SUMMARY OF THE INVENTION

[0007] In summary, the present invention provides a system and method for locating records in a database storing objects similar to a specified object. A set of object expansion rules and a set of canonicalization rules are applied to the specified object to generate a sequence of tokens. A set of features are then generated for the sequence of tokens. Generating a set of features includes: generating a set of characters from the sequence of tokens; assigning an identification element to each character in the set of characters to create a set of identification elements; creating a set of permuted identification elements; selecting a predetermined number of permuted identification elements from the set of permuted identification elements; and partitioning the selected, permuted identification elements into a plurality of groups; and producing a feature value from each of these groups. Finally, a set of objects from the database with a predefined number of feature values in common with those of the specified object are located. Each object in the set of objects is similar to the specified object.

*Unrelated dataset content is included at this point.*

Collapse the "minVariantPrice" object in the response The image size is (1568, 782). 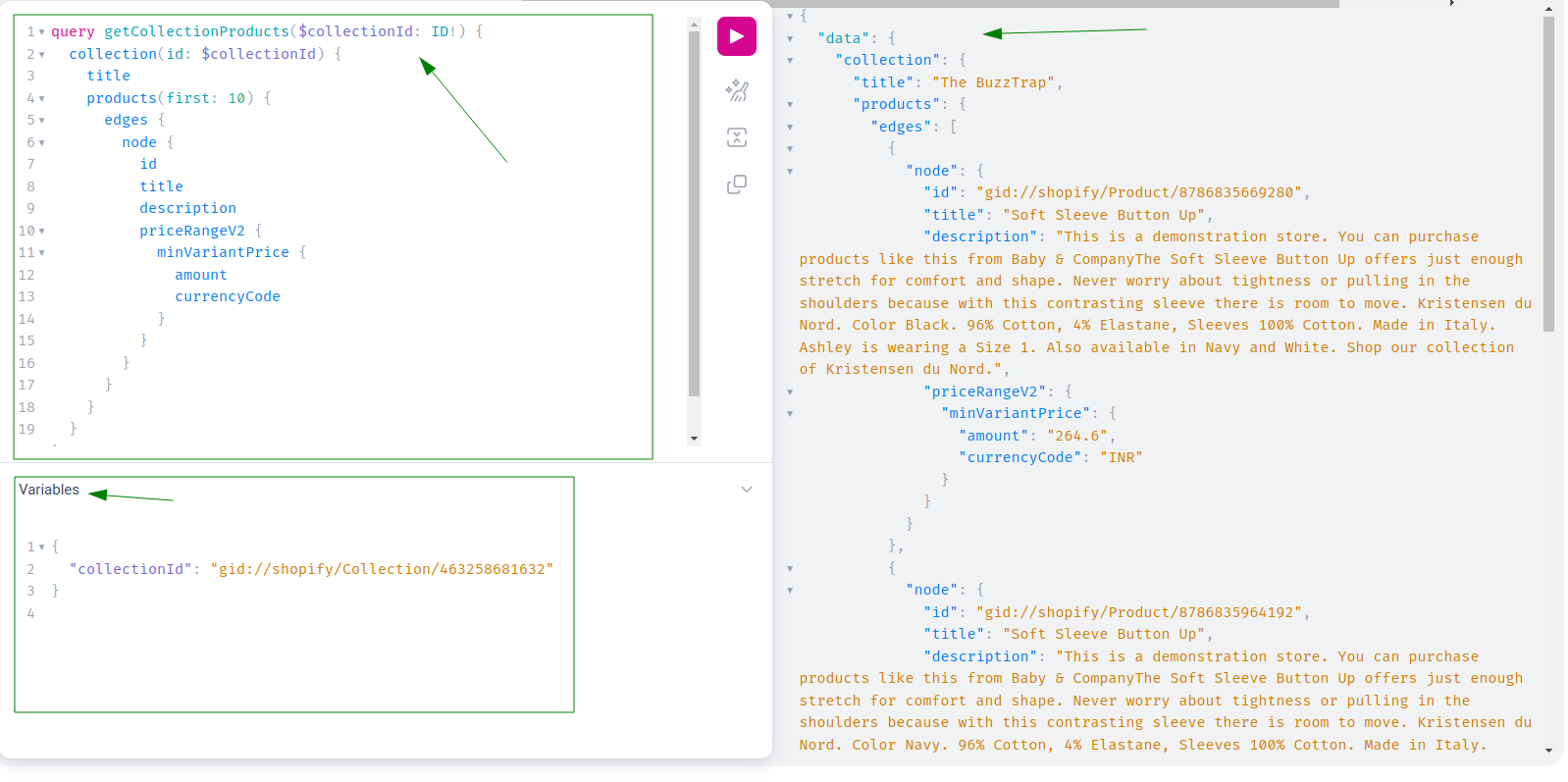[790, 414]
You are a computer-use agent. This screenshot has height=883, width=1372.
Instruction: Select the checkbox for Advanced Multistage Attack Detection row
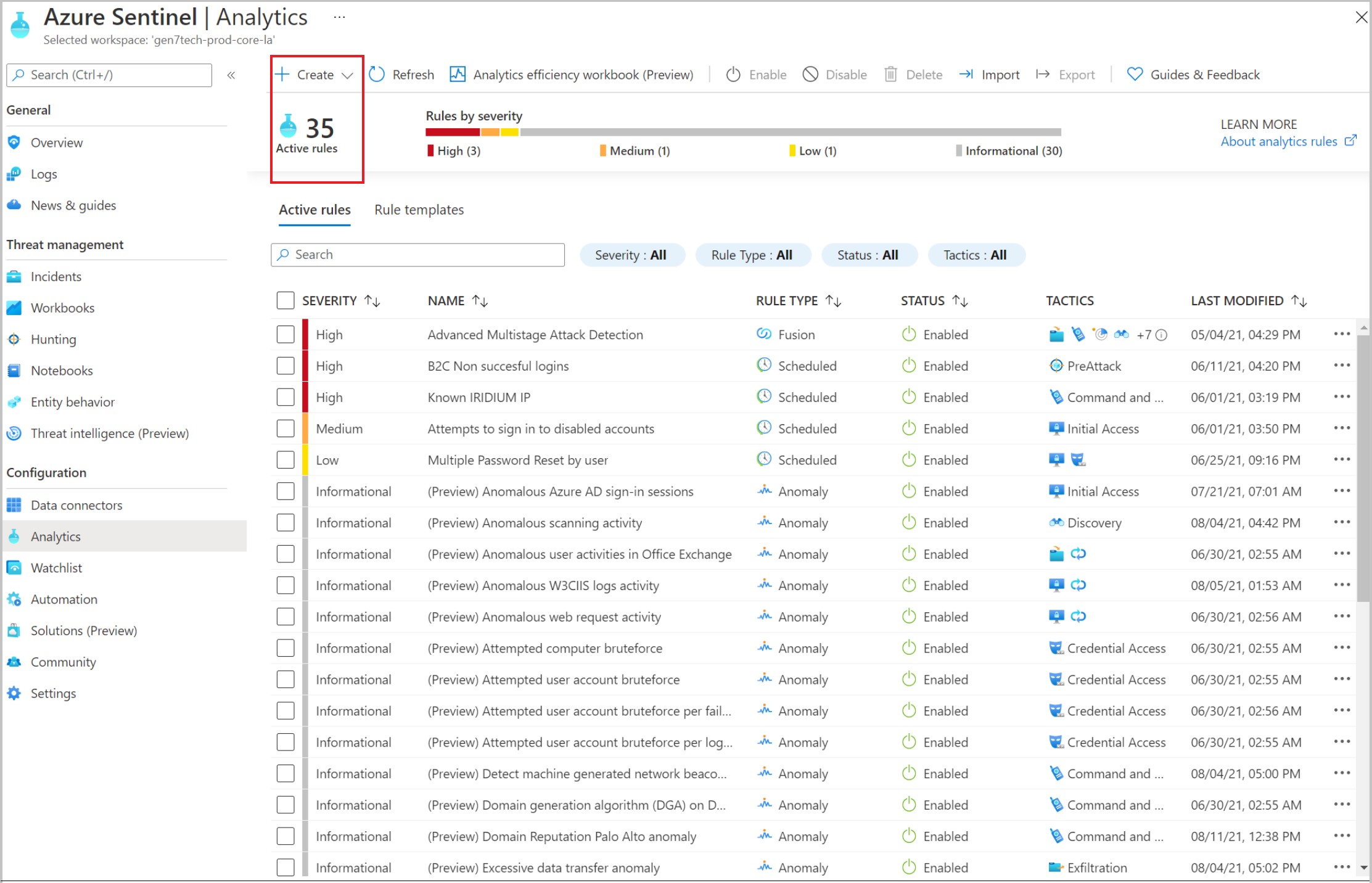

[0008] In the preferred embodiment, the database includes a list of features and a set of record identifications corresponding to each feature in the list of features. The record identification uniquely identifies each record (i.e., object) stored in the database. An application module is used to interface between the acquisition module, a record database, and a record locator module. The acquisition module is used to add additional information identifying records and features to the database. And the record locator module is used to find a set of best matching objects that are substantially similar to the specified object as described above.

BRIEF DESCRIPTION OF THE DRAWINGS

[0009] Additional objects and features of the invention will be more readily apparent from the following detailed description and appended claims when taken in conjunction with the drawings, in which:

[0010]FIG. 1 illustrates a system that may be operated in accordance with an embodiment of the invention.

[0011]FIG. 2 illustrates two tables included in a database that may be used to implement an embodiment of the invention.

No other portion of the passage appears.